Raise awareness of the butterfly and moth sites on Forestry Commission land and woodland management will be planned to target, conserve and improve populations of threatened butterflies and moths.

Forestry Commission England and Butterfly Conservation staff will be working more closely together.


  • Raising awareness of butterfly sites and the range of species which live there, so there is an understanding of the native species benefitting from the various stages of woodland management. 

  • Visits will be conducted by Butterfly Conservation staff on Forestry Commission sites to carry out habitat assessments, Lepidoptera surveys, practical habitat management (through work parties) and to lead public events and training workshops.

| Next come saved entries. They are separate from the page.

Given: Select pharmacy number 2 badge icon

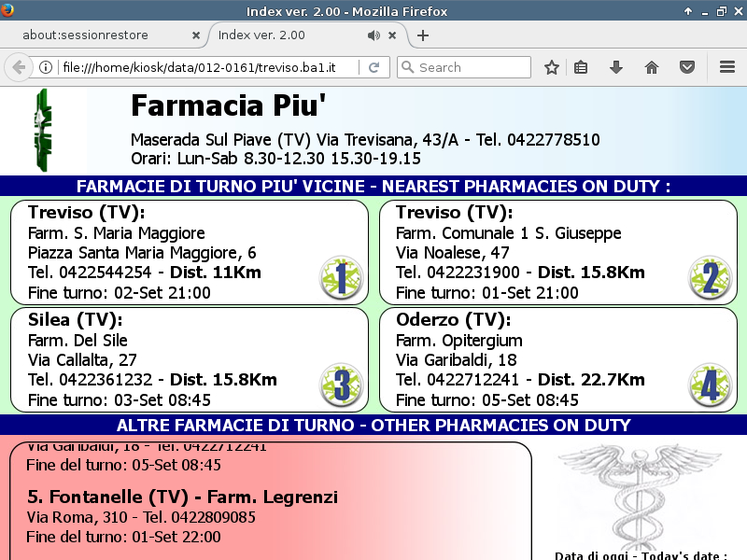Looking at the screenshot, I should (710, 279).
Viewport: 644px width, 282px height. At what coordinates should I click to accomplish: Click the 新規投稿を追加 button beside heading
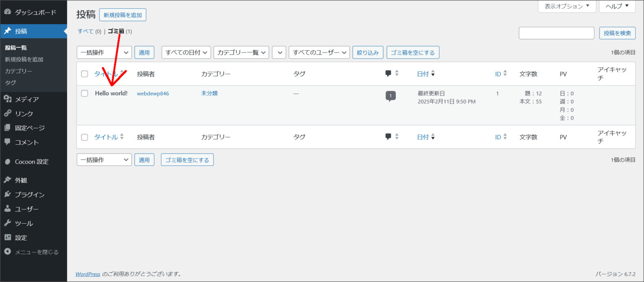(x=123, y=15)
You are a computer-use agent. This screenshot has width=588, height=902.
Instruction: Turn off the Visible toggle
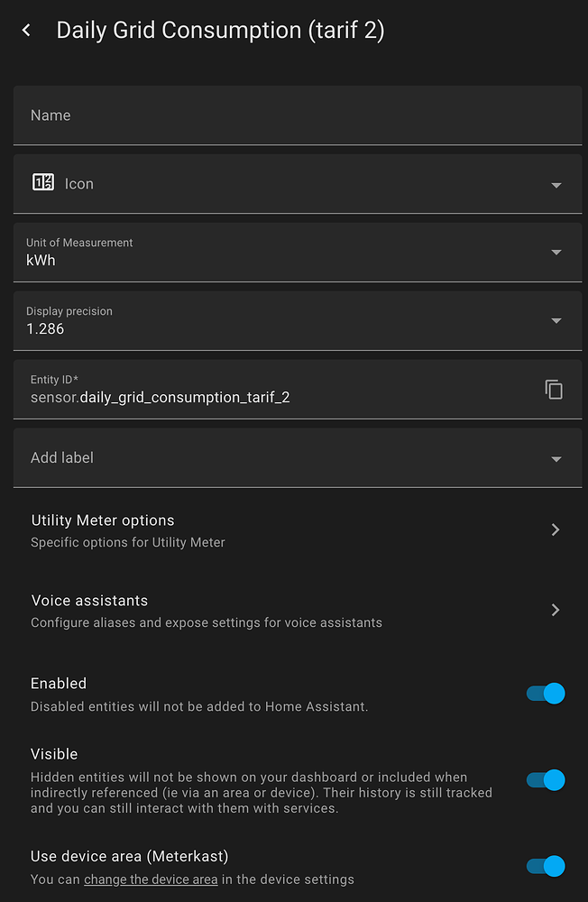pyautogui.click(x=546, y=778)
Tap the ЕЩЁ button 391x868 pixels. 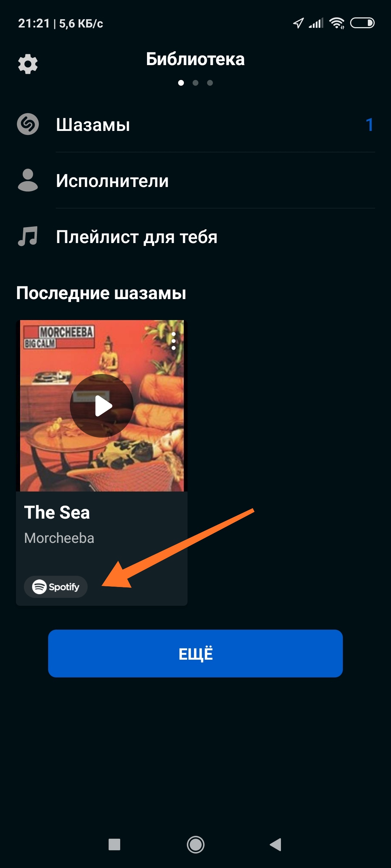196,654
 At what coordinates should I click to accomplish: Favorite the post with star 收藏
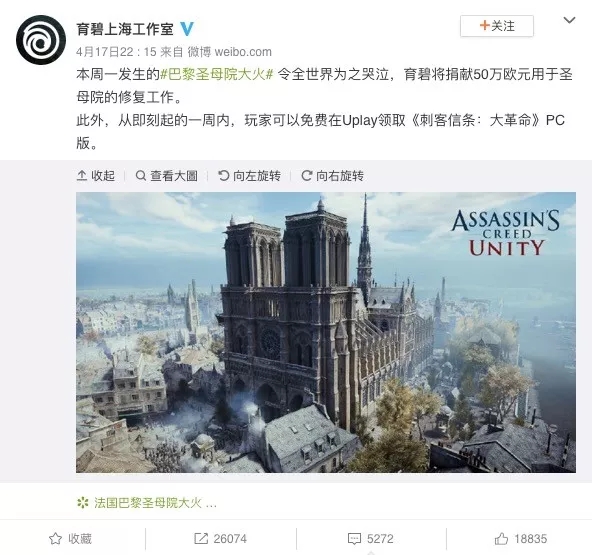pos(71,539)
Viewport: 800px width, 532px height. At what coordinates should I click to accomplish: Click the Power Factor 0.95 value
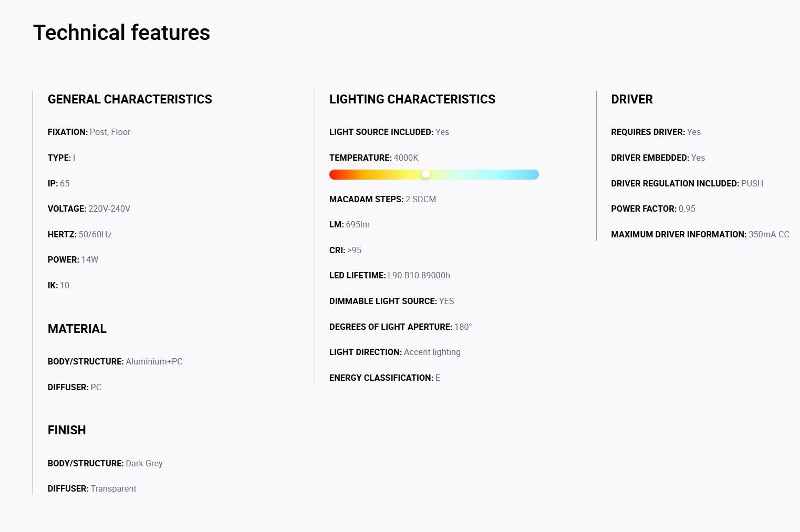(687, 208)
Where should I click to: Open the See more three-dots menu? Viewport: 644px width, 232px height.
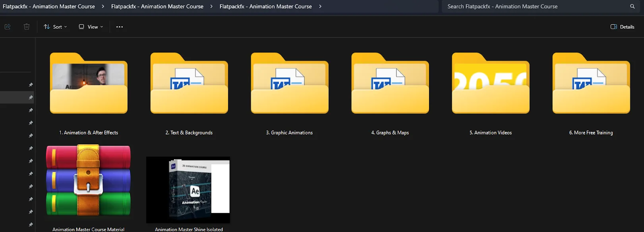tap(120, 27)
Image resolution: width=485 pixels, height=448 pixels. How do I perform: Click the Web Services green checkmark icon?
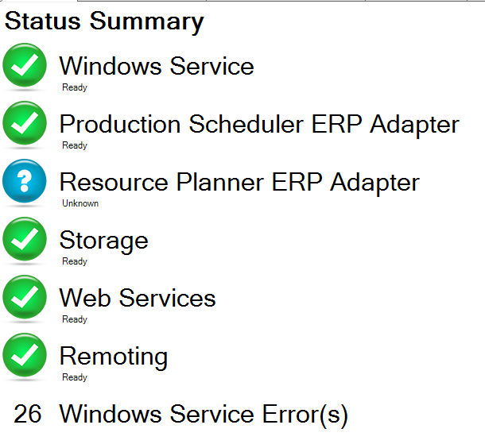(25, 297)
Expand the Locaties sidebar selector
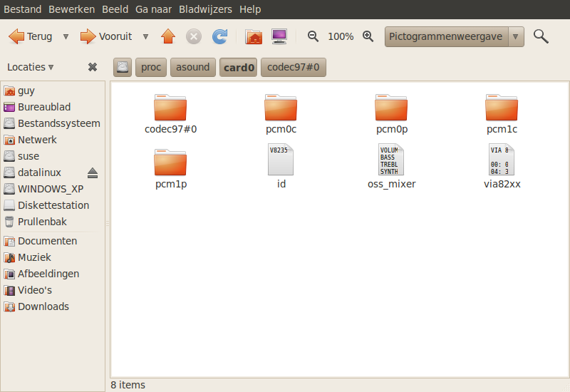The height and width of the screenshot is (392, 570). (x=31, y=67)
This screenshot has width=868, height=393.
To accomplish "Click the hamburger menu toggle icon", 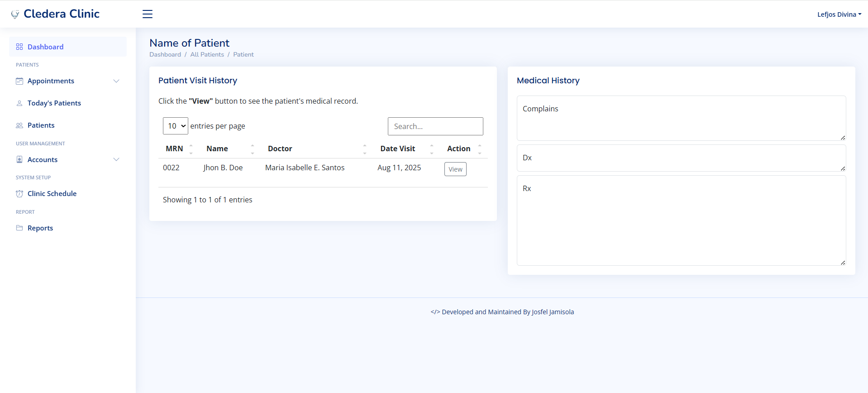I will 148,14.
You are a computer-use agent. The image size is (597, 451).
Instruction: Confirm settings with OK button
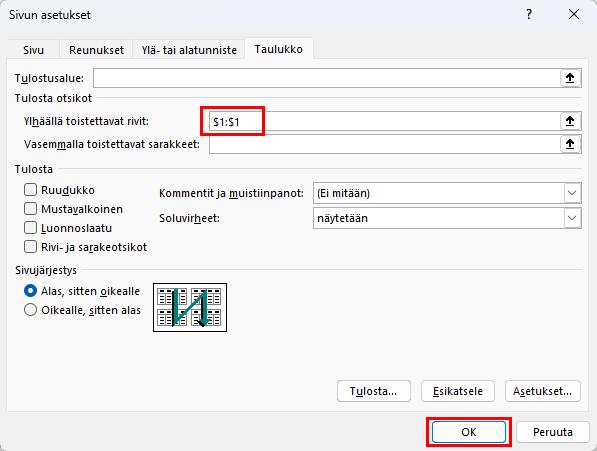pyautogui.click(x=469, y=432)
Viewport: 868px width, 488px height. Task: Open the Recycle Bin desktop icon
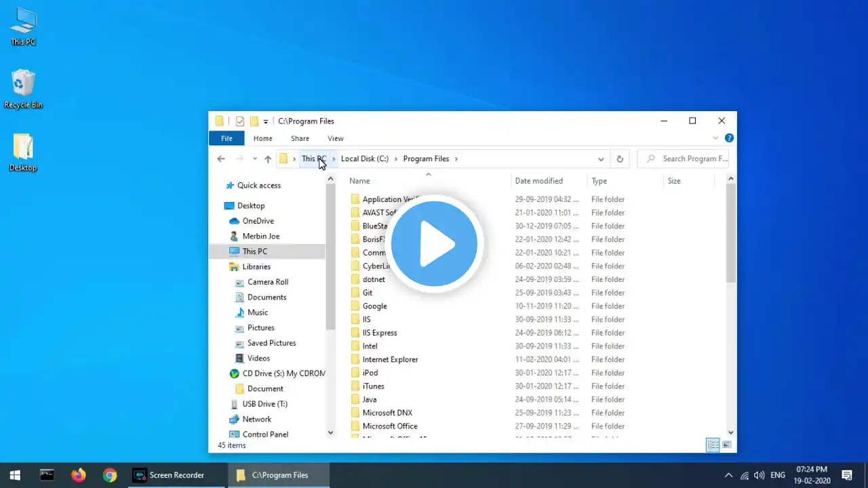23,89
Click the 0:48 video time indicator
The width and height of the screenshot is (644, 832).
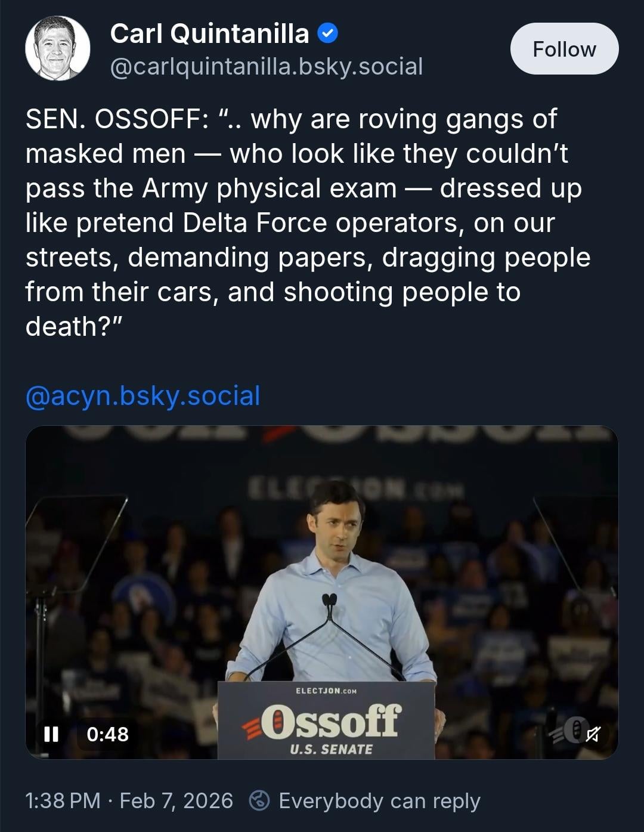pyautogui.click(x=107, y=734)
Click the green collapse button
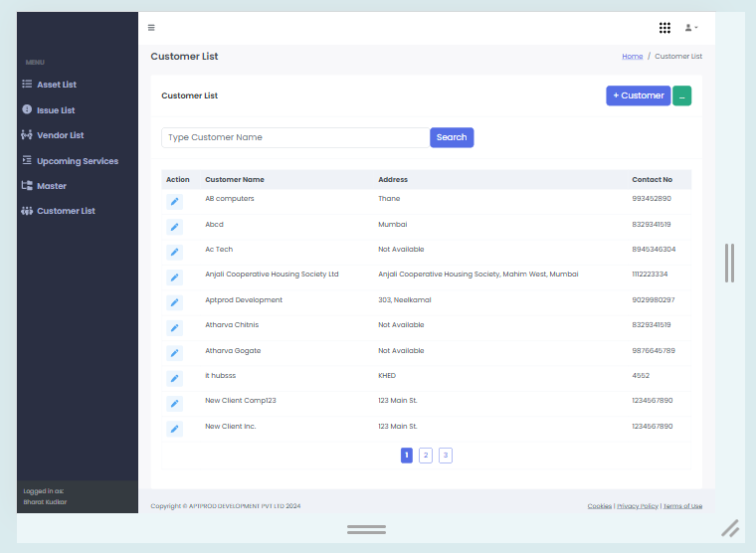Viewport: 756px width, 553px height. point(681,95)
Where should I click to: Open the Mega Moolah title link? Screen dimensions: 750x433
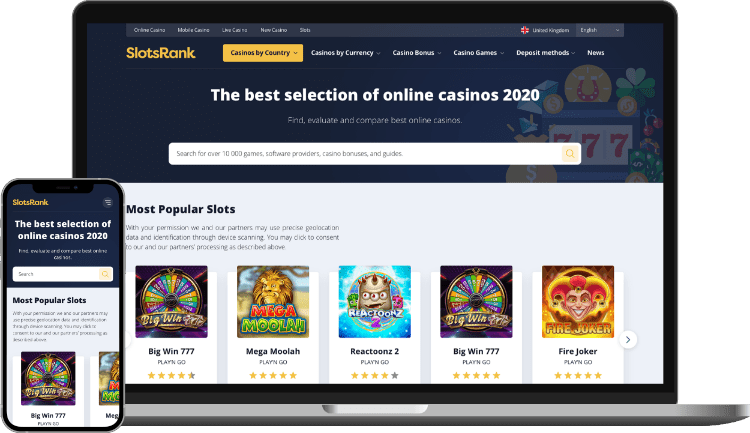(x=273, y=351)
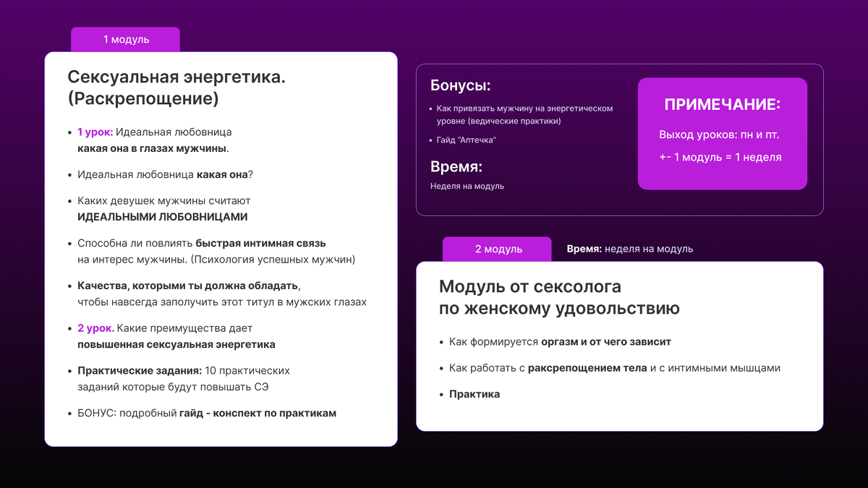The image size is (868, 488).
Task: Click "гайд - конспект по практикам" bonus text
Action: click(258, 414)
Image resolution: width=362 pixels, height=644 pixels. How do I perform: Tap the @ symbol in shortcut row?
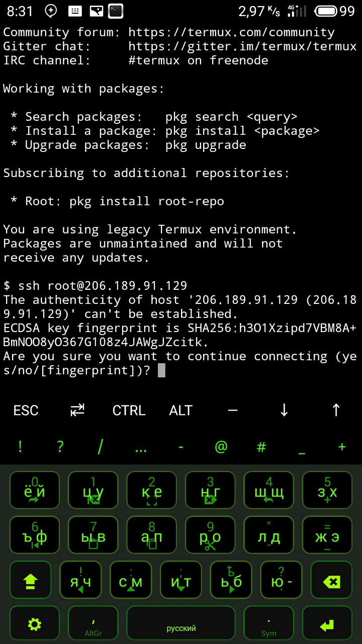click(221, 447)
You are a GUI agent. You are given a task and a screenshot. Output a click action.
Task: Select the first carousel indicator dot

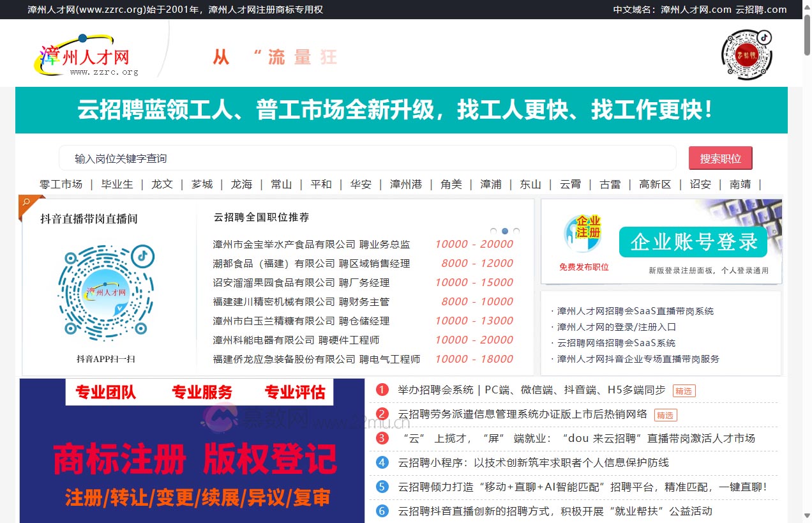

  • Good management will be given priority alongside other woodland activities, like timber harvesting and woodland restoration.

  • Produce a biannual email newsletter for Forestry Commission England staff, local butterfly and moth recorders and BC branches to help with information exchange and promotion of good management.

  • In the West Midlands work as been carried out on 23 sites listed in the strategy, highlights include creating habitat for Wood White and Pearl-bordered Fritillary.

  • In the South East 16 Forestry Commission sites listed in the strategy have been managed through Butterfly Conservation advice.

  • This 10 year programme was reviewed in 2012 and the strategy was updated.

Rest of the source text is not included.